Tips for Social Media Sales.
Sizing your photos and posts, linking and Google ratings.
For many of us, advertising costs are out of reach. How can we sell our art without paying high prices for advertising? How can we show thousands of people our work and get them to buy it? Social Media.
Facebook. YouTube. Twitter. Etsy, Pinterest. Instagram. Google+…. Are the very best free marketing tools that we have. Get on them all! Have an account at every and any social media site or business listing that you possibly can.
Remember, the more your business name (keywords) is found on line, the better your ranking will be when someone ‘Googles’ you or your product. For example, if someone Googles ‘first nations art with bear’ these are keywords. Make sure that your website or Etsy site is loaded with descriptive key words for your product.
Make yourself some business listings on free sites and ask your friends and associates to link to your website from theirs. It’s as simple as just having your address somewhere on their page. Even Facebook addresses work that way! A link is a link and the more places you have one, the more people will see your product. To find free art directories, just Google ‘free art directories’ or ‘artist directories’ or ‘First Nations art directory’. Don’t forget, in the U.S. they are still using ‘Native American’ so that is your key word for searches for people who are older, not familiar with our culture or are in the U.S.

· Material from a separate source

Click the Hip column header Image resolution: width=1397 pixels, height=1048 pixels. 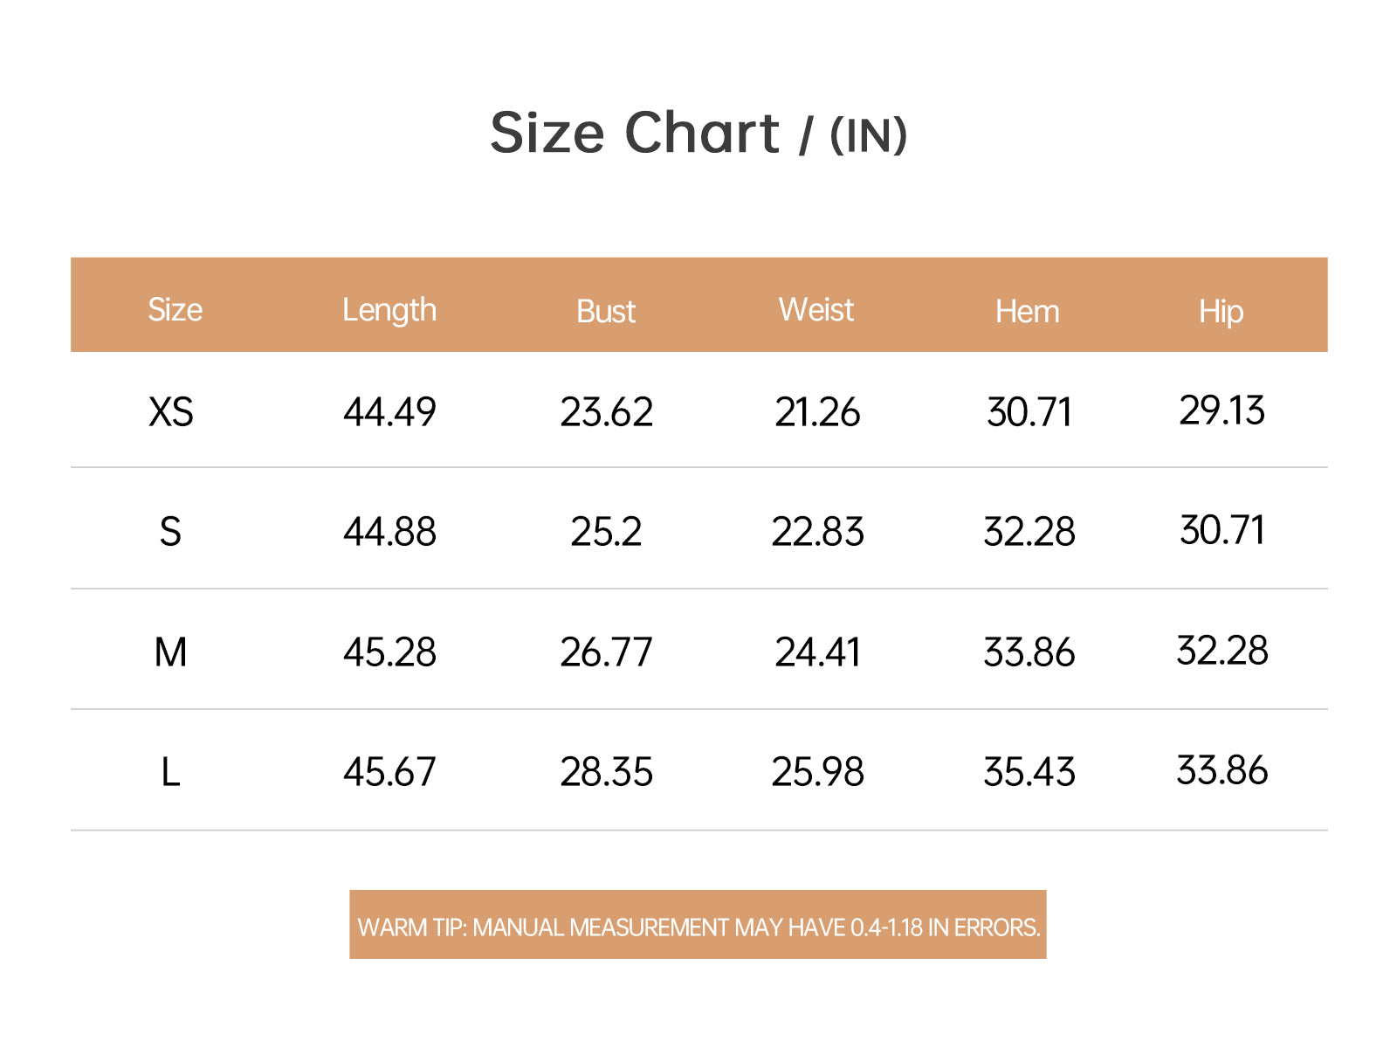(x=1221, y=313)
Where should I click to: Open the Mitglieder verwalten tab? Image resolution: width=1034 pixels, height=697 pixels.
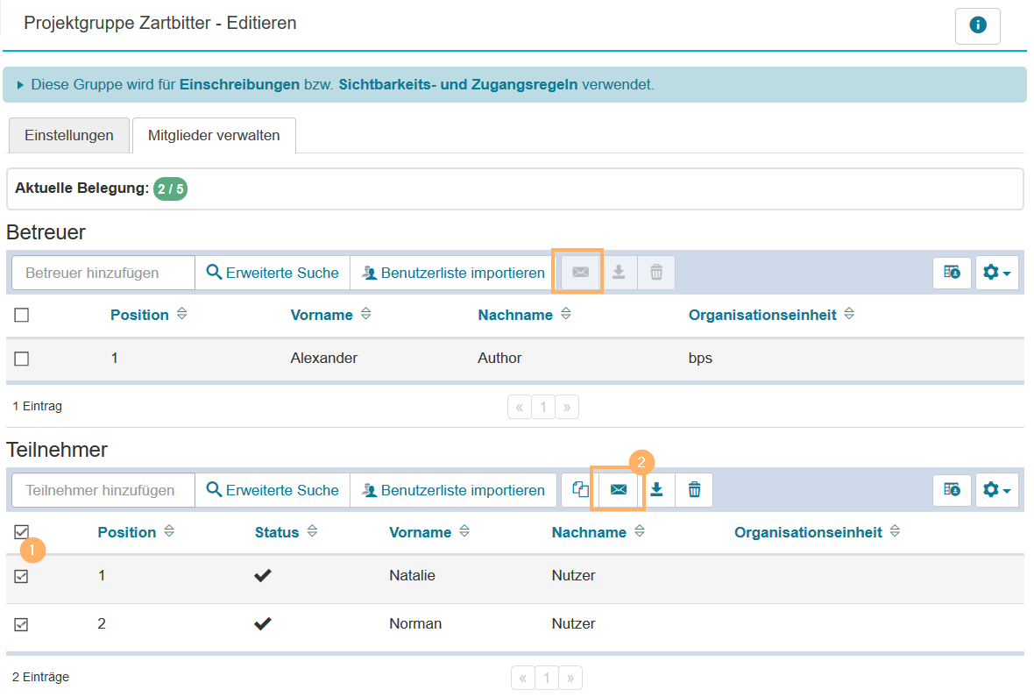click(x=214, y=135)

You can start with a business page on Facebook. It will go under your personal account and you can ask people to ‘like’ your page through your personal contacts. Free. If you are persistent, your numbers will grow very quickly and more and more people will see your product.
Likewise, if you post engaging information, photos or links, people will be likely to ‘share’ your posts. Imagine the reach if one person, who has 1000 Facebook friends, shares your post.

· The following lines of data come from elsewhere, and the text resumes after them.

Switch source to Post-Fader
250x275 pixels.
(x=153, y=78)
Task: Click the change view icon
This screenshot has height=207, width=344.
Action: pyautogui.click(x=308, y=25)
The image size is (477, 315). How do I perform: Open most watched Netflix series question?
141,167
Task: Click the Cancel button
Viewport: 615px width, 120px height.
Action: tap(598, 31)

There are also endless options to market your page through Facebook paid promotions and you can even put a limit on your spending so you don’t go over your budget. You can pick your target market (men, women, Italy, First Nations, families, pets, etc.) and even target certain geographical areas.
The biggest challenge here is ‘engaging’ posts, photos and links. If your posts are boring or your photos are bad, people will skim past them– they will be overlooked.

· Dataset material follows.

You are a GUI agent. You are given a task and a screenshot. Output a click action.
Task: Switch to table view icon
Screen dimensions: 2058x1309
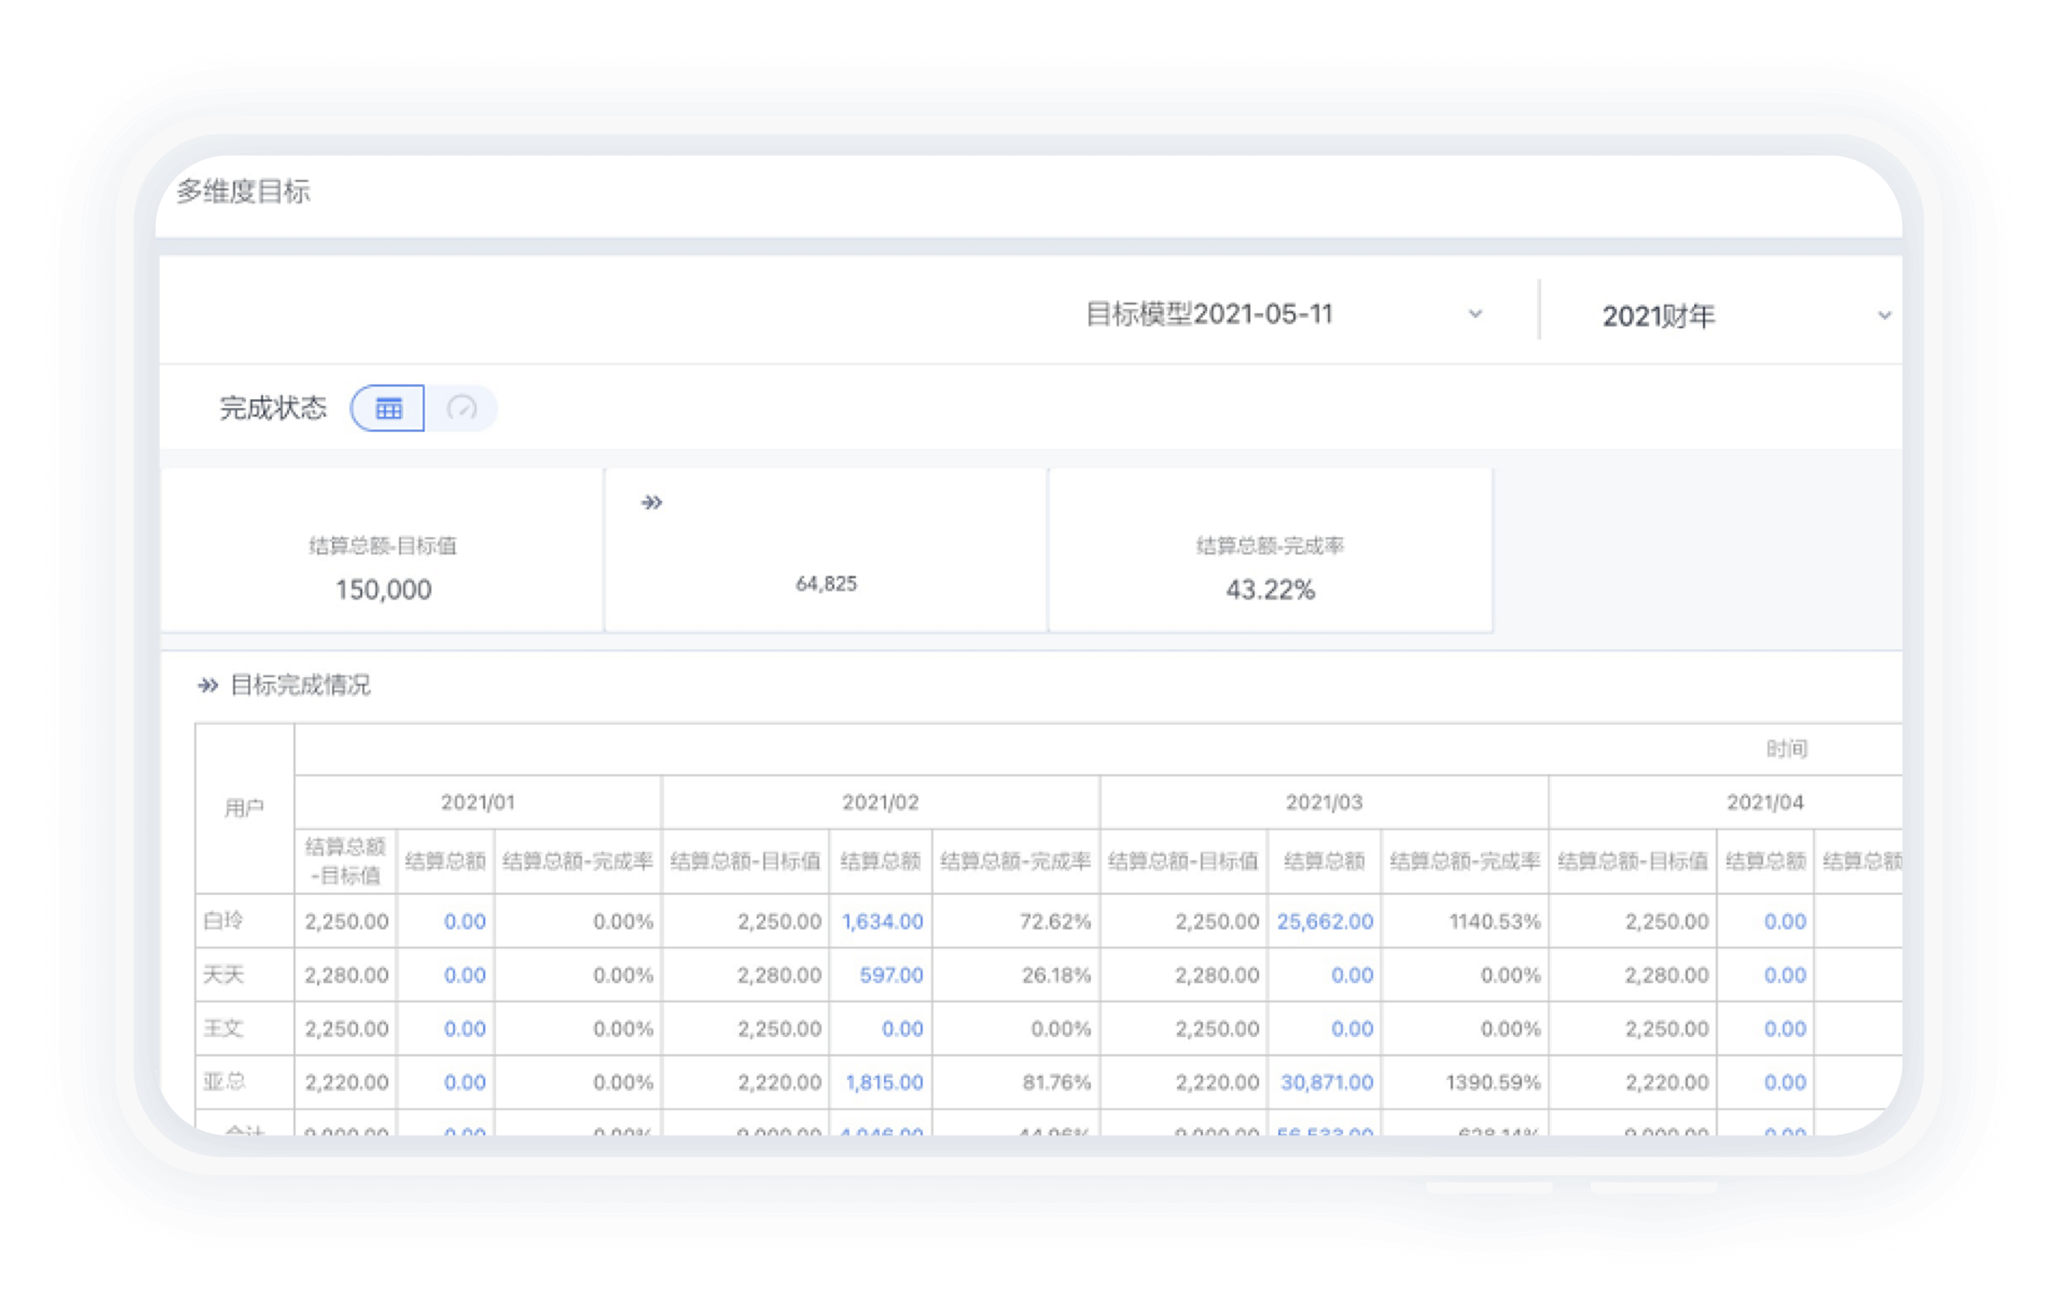click(x=388, y=408)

It’s really important to make sure that your timeline photos, profile photos, headers and cover photos be properly sized. You want the viewer to see both the images and text within the space provided.
If your images or text are cut off or misplaced, it is possible that only a part will be seen. Imagine if you want your beautiful new painting to be seen by the world but they only find it cut off at first glance. You’re going to lose that audience.
Setting Up Your Cover Photo on Facebook
If I were to only upload my logo that has not been sized correctly, it would be cut off as it is in the first image. The second image has been carefully planned out so that the profile photo doesn’t cut off any of my images or text. Likewise, I have moved my text up so that the tabs (Learn More, Liked, Message) are not covering any of my information.
Posting Photos to Your Timeline
I find the best size for my posts is using an image that is 2000px x 2000px (square). Facebook is pretty great at sizing photos so that they can be seen in their entirety. Especially when you click a photo and it opens in a light-box fully sized.
But at a glance, if a visitor is scrolling down your page they might miss really important posts because they don’t stand out.
Posting Links to Websites
When posting links to websites, you will get several image choices. Facebook will give you an option for every image found on that page and you can ‘tack’ it to the link. But remember, website photos are not sized for Facebook and often they will get cut off.
You will have to make a choice on how you want that link represented and choose the most suitable picture.
You want to pick a photo that will fit the box. Website photos are in multiple sizes so it’s likely that it won’t fit. You can pick one that will represent what you want to show or sometimes you can upload your own photo.
In this example, I’m talking about feathers and there is no option to upload my own photo so I’ll pick this one.
You can see in this first image that the photo seems small but still does not utilize the entire space. In the second photo we have zoomed and cropped to 1200px square and it fits perfectly.